NotInTheSlightest · 20/10/2010 21:16

Mahalia Jackson. Definitely. Of course there's also Elvis...

wouldliketoknow · 20/10/2010 21:30

i am also a student and have to work too, i'll be back soon and by then i hope to have a sort of schedule...

i didn't bother reading books, just listen to mum and sisters experience, even that, take with a pinch of salt...
i don't follow routines, my baby slept through the night since 6 weeks, suits me well, i also do badly on sleep deprivation... he is also very calm and hardly cries, quite happy to entertain himself with toys for about 20 min, now, my niece is 5 months older than him, she still doesn't sleep through the night, fuzzy eater, and cries a lot, not very different parenting styles, wait till you see what kind of baby you get, by nine months you will know when she is likely to sleep, be hungry, etc... and then again some babies do adapt to the new situation when mum gets back to work/study...

oh, if you worry about lack of sleep now, wait to junior doctor years, with 80 hours a week workload... take it easy, you know it will be hard, but you'll do it

babybouncer · 20/10/2010 22:02

When pregnant I read Gina Ford, Baby Whisperer and What to Expect in the First Year. They all had useful stuff in, but only the latter managed to avoid the somewhat evangelical 'you must do this or you're a terrible mother and will scar your child for life' tone. I've got the MN Guide to Toddlers and love it - if I was pregnant now I'd definitely get their Guide to Babies.

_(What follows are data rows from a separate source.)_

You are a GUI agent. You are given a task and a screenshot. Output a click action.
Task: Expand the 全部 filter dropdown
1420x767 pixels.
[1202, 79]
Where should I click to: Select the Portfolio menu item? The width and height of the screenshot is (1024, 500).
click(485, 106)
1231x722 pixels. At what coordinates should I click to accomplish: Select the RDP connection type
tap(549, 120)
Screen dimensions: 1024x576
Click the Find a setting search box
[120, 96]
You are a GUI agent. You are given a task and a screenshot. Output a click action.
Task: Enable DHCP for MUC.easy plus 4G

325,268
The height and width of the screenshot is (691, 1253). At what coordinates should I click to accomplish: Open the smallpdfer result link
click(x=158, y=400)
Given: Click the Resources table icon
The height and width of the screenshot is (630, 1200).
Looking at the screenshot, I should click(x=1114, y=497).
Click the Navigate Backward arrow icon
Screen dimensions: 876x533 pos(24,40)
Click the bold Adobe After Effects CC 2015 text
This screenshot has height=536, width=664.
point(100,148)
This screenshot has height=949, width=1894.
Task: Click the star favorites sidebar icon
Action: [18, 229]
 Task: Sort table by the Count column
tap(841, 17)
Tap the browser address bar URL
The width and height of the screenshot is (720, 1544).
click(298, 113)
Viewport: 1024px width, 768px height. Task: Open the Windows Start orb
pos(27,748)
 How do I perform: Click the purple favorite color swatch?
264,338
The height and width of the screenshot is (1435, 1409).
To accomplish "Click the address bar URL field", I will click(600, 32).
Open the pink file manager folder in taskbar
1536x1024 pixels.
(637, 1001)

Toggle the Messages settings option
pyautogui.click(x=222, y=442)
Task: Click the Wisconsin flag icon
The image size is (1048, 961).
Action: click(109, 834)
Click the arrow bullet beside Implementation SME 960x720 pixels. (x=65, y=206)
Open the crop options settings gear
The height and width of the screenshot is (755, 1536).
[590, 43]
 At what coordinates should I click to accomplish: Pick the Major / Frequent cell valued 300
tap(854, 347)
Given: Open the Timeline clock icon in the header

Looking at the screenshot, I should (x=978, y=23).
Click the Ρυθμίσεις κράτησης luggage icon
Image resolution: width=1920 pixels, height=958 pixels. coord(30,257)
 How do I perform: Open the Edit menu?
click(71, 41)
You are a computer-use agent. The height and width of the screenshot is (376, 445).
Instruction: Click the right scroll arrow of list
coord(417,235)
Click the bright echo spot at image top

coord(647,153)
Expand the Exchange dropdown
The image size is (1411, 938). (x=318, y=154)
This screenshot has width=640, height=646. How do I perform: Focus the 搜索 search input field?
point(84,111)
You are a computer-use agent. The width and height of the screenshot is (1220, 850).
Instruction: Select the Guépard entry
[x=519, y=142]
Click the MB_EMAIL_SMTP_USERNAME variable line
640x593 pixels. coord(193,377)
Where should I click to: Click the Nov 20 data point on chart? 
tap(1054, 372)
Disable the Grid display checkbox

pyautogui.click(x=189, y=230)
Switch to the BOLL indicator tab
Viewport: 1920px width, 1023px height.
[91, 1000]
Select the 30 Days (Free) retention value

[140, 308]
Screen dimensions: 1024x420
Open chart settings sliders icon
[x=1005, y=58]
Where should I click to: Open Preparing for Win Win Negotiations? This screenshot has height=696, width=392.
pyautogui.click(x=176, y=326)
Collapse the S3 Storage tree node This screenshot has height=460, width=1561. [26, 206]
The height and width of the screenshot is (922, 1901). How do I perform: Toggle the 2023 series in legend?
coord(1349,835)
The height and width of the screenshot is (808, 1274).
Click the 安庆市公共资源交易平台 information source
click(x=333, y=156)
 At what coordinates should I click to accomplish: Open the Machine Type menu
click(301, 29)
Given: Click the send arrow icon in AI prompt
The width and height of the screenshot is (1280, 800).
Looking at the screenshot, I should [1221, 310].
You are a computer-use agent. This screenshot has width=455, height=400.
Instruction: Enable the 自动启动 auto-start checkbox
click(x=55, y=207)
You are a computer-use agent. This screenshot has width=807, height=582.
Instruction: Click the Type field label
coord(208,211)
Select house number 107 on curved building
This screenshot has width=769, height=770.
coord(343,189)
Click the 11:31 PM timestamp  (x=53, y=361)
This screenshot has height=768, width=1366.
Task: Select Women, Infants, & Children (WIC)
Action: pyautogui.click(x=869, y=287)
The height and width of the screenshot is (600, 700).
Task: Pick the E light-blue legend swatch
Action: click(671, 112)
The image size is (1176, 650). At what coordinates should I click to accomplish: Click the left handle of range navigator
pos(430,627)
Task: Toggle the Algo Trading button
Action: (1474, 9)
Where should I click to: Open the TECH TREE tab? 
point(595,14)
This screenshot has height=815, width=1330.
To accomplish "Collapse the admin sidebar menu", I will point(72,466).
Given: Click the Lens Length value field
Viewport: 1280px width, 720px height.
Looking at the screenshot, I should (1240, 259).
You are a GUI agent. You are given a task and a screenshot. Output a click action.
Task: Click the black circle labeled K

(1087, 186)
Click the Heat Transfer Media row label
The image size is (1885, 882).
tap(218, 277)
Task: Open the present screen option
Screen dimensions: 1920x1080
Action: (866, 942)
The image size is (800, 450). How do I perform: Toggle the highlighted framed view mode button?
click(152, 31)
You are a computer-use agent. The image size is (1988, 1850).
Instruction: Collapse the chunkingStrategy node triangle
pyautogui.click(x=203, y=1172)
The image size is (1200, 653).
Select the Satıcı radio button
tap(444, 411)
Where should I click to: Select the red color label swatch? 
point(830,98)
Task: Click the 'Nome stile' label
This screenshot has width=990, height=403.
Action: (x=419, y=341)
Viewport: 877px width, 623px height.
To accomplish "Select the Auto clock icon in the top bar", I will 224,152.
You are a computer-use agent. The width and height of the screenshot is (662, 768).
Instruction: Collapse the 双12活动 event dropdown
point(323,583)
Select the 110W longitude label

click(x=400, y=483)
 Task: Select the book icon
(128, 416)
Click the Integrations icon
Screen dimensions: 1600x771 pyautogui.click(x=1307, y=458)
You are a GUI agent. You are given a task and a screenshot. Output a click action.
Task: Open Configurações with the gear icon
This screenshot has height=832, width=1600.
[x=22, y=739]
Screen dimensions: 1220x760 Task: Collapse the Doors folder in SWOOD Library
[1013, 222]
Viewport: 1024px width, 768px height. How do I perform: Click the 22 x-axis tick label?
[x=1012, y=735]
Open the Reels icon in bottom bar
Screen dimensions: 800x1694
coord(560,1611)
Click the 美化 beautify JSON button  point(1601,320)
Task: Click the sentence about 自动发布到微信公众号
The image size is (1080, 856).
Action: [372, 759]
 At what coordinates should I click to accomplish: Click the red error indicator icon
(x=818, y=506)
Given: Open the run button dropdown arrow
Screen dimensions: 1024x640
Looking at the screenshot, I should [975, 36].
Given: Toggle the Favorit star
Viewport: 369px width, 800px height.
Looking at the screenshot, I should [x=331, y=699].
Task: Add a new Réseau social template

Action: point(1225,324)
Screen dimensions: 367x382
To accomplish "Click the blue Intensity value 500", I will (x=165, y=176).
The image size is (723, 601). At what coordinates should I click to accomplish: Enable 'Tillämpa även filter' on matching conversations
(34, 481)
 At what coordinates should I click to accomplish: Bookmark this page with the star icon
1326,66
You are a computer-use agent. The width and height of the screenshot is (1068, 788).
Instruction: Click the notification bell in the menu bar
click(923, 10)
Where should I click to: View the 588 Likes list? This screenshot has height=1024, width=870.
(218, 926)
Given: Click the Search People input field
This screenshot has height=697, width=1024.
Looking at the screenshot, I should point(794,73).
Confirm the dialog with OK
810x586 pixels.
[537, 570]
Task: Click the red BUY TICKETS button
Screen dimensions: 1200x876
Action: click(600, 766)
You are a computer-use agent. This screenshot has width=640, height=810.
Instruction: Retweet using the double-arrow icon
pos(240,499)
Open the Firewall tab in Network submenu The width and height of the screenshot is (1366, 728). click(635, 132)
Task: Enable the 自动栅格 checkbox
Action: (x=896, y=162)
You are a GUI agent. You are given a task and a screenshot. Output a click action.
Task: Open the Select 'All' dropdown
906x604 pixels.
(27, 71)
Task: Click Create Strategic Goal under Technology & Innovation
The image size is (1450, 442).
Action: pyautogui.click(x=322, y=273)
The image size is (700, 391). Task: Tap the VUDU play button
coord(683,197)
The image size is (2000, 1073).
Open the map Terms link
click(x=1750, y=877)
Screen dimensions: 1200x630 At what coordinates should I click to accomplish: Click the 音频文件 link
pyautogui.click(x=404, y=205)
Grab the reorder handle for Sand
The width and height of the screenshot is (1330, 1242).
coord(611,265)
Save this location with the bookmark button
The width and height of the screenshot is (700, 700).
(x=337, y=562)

Also - babies change a huge amount in the first 9 months. You might have a baby who struggles to sleep to begin with, but by 6 months has a solid routine and good sleeping patterns, so try not to worry too far in advance. I wish I had been less worried about 'getting it right early on' and focused more about just responding to my child without fear of causing long-term problems.

Sidge · 20/10/2010 22:09

I recommend Sidge's gospel -

Feed your newborn baby when it's hungry, not when the clock says xxx

Let your tiny baby sleep when it's tired, not when the clock says xxx

Keep your baby nearby, love it, hold it, enjoy it. You can't spoil a baby.

Go with the flow for the first 2-3 months, then you'll probably find you fall into a routine that suits you and your baby.

Babies of 9 months are massively different to newborns, so don't fret at 2 months because it's not eating/sleeping/pooing/playing on schedule.

Enjoy those early months because they go in a flash.

mountainmonkey · 20/10/2010 22:23

I second what Sidge said. Babies fall into a routine in their own time.

RoxieP · 21/10/2010 13:18

Thanks everyone. I was a high-maintenance baby and have stayed that way, whereas my DP is placcid and easy-going and always has been! Guess I'll just have to hope she takes after her Dad!